Umer Farooq, MD1, Akshata Chaugule, MD1, Amlish Gondal, MD2, HMS Arshad, MD3, Joseph Bresnahan, MD1; 1Loyola Medicine/MacNeal Hospital, Berwyn, IL; 2Guthrie Robert Packer Hospital, Sayre, PA; 3Medical College of Georgia at Augusta University, Augusta, GA
Introduction: Hemobilia is a rare cause of upper gastrointestinal bleeding (UGIB) and presents with symptoms of acute bleeding, biliary colic, and obstructive jaundice. Common causes include liver trauma, vascular malformations, and tumors. The reported incidence of hemorrhagic complications during hepatobiliary instrumentation is less than 3.5%. We present a case of hemobilia with the atypical presentation following laparoscopic cholecystectomy.
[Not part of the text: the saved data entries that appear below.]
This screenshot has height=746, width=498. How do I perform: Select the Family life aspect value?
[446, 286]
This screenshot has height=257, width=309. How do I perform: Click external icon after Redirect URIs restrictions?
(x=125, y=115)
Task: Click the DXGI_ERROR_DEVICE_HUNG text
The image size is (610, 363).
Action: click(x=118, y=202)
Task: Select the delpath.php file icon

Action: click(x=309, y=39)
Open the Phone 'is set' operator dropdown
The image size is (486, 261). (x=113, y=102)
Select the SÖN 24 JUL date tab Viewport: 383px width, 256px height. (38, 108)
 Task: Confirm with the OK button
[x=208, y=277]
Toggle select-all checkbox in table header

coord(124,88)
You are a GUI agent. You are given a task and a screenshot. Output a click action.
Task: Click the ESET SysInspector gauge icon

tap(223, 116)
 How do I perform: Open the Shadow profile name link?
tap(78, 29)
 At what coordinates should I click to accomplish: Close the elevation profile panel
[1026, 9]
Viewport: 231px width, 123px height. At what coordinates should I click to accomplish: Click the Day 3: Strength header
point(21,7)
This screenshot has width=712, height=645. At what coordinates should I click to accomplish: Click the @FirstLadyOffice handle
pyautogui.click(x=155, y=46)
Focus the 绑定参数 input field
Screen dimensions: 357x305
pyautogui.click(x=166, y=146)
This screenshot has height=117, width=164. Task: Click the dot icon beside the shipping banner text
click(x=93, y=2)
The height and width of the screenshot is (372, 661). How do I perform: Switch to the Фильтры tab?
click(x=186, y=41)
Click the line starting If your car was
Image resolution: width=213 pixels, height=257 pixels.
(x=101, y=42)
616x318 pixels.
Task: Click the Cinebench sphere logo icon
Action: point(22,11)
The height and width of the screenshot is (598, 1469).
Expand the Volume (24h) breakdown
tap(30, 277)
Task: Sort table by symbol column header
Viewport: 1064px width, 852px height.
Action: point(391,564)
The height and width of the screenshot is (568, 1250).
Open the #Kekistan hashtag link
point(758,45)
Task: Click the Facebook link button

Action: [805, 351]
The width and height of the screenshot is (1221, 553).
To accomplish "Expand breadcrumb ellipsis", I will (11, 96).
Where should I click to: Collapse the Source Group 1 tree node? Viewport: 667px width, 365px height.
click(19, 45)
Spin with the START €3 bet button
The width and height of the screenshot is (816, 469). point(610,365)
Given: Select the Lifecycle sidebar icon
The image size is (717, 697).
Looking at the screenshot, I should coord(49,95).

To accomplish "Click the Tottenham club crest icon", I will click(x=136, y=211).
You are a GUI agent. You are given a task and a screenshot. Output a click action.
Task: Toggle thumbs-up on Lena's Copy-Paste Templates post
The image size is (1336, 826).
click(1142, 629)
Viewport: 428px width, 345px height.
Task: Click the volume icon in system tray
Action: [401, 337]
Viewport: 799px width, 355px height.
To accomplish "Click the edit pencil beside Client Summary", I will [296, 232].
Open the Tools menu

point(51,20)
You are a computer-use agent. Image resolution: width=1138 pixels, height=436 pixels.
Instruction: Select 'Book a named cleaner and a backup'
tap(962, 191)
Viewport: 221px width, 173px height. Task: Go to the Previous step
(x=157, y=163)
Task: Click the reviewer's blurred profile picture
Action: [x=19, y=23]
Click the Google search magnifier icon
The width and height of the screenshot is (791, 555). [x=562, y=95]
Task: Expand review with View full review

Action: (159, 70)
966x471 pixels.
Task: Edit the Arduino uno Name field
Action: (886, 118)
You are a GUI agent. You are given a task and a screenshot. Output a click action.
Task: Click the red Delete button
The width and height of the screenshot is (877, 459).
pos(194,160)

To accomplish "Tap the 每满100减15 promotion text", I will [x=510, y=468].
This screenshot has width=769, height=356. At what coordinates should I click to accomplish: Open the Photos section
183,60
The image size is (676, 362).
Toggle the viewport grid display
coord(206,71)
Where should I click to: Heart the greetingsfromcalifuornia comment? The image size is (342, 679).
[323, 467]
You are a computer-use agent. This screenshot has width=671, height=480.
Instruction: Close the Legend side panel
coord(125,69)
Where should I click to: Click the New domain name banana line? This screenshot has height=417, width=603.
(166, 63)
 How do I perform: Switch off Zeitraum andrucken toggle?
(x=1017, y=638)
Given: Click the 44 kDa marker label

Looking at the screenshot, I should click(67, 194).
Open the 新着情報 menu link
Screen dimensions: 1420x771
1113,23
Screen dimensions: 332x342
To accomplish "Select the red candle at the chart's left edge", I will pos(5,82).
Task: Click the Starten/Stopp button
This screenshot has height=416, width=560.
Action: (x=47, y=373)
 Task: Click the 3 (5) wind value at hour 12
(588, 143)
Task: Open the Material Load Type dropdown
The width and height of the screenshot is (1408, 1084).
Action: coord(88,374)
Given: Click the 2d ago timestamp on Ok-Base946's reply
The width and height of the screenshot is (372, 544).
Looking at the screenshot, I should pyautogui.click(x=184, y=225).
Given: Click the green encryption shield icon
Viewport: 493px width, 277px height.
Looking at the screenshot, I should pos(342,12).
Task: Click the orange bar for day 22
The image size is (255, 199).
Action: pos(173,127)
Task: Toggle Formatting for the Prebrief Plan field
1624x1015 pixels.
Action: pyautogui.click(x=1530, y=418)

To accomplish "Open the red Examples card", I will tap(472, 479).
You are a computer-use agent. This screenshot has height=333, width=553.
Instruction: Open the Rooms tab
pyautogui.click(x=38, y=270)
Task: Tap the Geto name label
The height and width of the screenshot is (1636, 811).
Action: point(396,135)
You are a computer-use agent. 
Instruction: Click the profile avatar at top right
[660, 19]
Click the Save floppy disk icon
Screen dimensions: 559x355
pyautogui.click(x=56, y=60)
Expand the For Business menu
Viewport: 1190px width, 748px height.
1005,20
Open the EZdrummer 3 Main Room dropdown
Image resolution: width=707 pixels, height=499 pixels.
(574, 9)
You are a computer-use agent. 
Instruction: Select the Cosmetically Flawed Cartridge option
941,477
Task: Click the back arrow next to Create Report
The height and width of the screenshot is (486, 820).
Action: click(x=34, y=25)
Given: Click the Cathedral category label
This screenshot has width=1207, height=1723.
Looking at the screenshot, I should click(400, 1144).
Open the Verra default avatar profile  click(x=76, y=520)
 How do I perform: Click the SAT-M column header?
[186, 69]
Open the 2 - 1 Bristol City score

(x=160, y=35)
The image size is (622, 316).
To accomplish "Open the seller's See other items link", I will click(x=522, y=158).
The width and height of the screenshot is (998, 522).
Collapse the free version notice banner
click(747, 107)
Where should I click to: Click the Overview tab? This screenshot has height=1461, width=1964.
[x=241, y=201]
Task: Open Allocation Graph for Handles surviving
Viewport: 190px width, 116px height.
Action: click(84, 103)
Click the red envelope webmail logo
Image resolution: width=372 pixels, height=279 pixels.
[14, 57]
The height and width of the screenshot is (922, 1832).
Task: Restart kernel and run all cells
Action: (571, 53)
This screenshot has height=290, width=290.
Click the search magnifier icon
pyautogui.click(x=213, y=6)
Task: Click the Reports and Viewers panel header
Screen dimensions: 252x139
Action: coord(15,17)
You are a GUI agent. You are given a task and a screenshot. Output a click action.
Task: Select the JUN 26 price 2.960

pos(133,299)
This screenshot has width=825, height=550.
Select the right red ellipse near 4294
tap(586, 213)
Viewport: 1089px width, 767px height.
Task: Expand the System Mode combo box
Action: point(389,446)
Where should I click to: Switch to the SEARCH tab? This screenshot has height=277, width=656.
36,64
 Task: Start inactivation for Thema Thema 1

Methods: An 80 year-old man with multiple medical problems including atrial fibrillation on anticoagulation presented with left lower quadrant abdominal pain, one week after laparoscopic cholecystectomy. Admission laboratory data revealed hemoglobin (HGB) 14.4 g/dL and mild cholestatic elevation of liver enzymes. Computed tomography (CT) of the abdomen showed sigmoid diverticulitis, but no biliary pathology. During the 2-day hospitalization, liver enzymes improved, and hemoglobin downtrended to 12.4 g/dL without signs of overt bleeding. The patient was discharged with oral antibiotics for diverticulitis. One week later, he was readmitted for diffuse abdominal pain. Laboratory workup showed HGB 12.4 g/dL, ALT 489 U/L, AST 645 U/L, ALP 402 U/L, total bilirubin 6.5 mg/dL and GGT 671 U/L. Repeat CT demonstrated interval resolution of the diverticulitis and a hyperdense shadow in the bile duct (Figure 1, 2). Abdominal ultrasound showed an 8.5 mm dilated common bile duct. The patient underwent endoscopic retrograde cholangiopancreatography (ERCP), revealing complete obstruction of the middle and distal thirds of the main bile duct by a blood clot that was removed (Figure 3). His abdominal pain resolved, and liver enzymes downtrended during hospitalization. Discussion: This case demonstrates that the classic hemobilia triad (gastrointestinal bleeding, right upper quadrant abdominal pain, hyperbilirubinemia) is not always present. The obscure nature of UGIB due to initial HGB drop followed by stabilization and undulating pattern of liver markers made this case diagnostically challenging. In our patient, hepatobiliary injury during cholecystectomy combined with anticoagulation caused the bile duct hematoma. The diagnostic test of choice to identify the clot and source of bleed is CT angiography. Our case demonstrates that hemobilia should not be overlooked when evaluating elevated liver enzymes in patients with recent hepatobiliary instrumentation, even without obvious markers of gastrointestinal bleeding.
CT scan with hyperdensity
Hyperdense shadow filling CBD on CT scan
Disclosures: Umer Farooq indicated no relevant financial relationships. Akshata Chaugule indicated no relevant financial relationships. Amlish Gondal indicated no relevant financial relationships. HMS Arshad indicated no relevant financial relationships. Joseph Bresnahan indicated no relevant financial relationships.